I need to reload data for the last day in ClickHouse. My idea is to delete rows for the last day using ALTER TABLE DELETE statement and then insert the updated rows.

I've already found in the documentation: "Mutations are also partially ordered with INSERT INTO queries: data that was inserted into the table before the mutation was submitted will be mutated and data that was inserted after that will not be mutated." But I don't understand this sentence. So should I wait for the asynchronous delete process to end before I start doing my inserts or is it fine to start inserting right away? It's interesting to know the answer for both cases with replication and without.

vladimir
  • 13,428
  • 2
  • 44
  • 70
Stanislav
  • 4,389
  • 2
  • 33
  • 35
  • If DELETEs can cover inserted data you should definitely wait for finishing DELETE mutations before making INSERTs to avoid unexpected removing just inserted data. If I were you I would wait for the finishing of delete completion in any case. – vladimir Dec 30 '20 at 18:49
  • You don't need to wait.

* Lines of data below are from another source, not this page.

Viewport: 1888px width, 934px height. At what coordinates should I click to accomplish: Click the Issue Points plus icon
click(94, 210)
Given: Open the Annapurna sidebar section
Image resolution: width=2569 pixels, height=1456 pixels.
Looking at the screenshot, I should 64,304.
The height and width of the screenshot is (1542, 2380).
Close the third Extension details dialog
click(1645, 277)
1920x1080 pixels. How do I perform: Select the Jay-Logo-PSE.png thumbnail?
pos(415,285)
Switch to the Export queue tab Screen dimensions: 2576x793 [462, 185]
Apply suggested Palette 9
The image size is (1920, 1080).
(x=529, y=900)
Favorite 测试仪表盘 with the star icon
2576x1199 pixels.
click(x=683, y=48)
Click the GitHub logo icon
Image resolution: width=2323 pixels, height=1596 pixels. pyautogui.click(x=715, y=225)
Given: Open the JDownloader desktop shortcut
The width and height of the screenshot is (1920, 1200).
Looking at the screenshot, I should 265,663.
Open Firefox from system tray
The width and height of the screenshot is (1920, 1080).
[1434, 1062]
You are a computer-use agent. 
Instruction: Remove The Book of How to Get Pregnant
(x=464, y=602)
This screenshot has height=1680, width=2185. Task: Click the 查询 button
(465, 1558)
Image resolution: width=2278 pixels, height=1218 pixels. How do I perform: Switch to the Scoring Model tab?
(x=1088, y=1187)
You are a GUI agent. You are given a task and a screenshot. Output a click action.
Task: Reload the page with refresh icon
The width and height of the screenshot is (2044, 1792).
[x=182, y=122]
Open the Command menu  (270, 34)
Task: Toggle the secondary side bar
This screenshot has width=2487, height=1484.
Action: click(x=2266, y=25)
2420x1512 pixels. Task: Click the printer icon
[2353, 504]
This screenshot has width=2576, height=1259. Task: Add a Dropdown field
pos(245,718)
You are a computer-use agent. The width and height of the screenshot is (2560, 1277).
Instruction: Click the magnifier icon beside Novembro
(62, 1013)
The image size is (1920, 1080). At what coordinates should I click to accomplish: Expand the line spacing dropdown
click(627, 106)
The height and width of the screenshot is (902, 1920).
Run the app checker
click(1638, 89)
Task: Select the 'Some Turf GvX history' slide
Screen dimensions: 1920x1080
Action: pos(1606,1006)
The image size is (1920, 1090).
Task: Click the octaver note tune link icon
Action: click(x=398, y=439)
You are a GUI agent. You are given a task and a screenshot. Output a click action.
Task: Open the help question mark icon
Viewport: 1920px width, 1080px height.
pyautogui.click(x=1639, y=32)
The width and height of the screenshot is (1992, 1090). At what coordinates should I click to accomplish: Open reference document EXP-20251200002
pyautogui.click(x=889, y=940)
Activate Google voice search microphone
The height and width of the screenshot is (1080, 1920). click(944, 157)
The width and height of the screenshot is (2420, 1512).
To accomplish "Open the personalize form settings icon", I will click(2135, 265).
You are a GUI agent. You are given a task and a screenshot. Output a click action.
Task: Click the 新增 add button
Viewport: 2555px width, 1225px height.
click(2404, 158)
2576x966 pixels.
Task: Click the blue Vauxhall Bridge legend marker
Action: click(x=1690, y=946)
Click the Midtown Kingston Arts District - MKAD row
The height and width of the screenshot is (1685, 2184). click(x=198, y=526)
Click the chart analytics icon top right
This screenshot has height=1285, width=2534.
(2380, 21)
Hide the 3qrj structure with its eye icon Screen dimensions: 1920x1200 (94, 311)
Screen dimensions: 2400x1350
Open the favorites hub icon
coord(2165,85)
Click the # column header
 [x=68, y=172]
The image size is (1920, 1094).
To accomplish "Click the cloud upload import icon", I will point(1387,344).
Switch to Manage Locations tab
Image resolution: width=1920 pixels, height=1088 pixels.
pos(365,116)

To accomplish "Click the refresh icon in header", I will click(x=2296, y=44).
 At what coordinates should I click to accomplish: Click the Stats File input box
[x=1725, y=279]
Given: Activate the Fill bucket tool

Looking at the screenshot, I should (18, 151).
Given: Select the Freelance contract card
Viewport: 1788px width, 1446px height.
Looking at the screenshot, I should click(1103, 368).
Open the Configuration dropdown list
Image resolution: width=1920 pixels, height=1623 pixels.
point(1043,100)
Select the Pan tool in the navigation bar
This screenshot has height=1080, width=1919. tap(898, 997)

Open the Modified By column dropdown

When mutation is submitted CH server creates a list of parts that should be mutated. New inserts are not in this list. – Denny Crane Dec 30 '20 at 21:35

1 Answers1

6

You don't need to wait.

When mutation is submitted CH server creates and saves a list of parts that should be mutated. You can see this list is in system.mutations block_numbers.partition_id column. After that Alter returns a control to a client.

New inserts (parts) are not in this list because they are not created yet.

Mutations itself start later, asynchronously and process parts from the stored list.

Denny Crane
  • 11,574
  • 2
  • 19
  • 30